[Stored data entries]

= Beginning of Section =

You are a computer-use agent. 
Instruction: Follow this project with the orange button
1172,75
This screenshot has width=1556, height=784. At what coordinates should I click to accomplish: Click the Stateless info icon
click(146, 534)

= End of Section =

▶ _What needs to be done_
An exact copy of every line above is needed.

▶ _Response area_
You are a computer-use agent. 
Instruction: Follow this project with the orange button
1172,75
This screenshot has width=1556, height=784. At what coordinates should I click to accomplish: Click the Stateless info icon
click(146, 534)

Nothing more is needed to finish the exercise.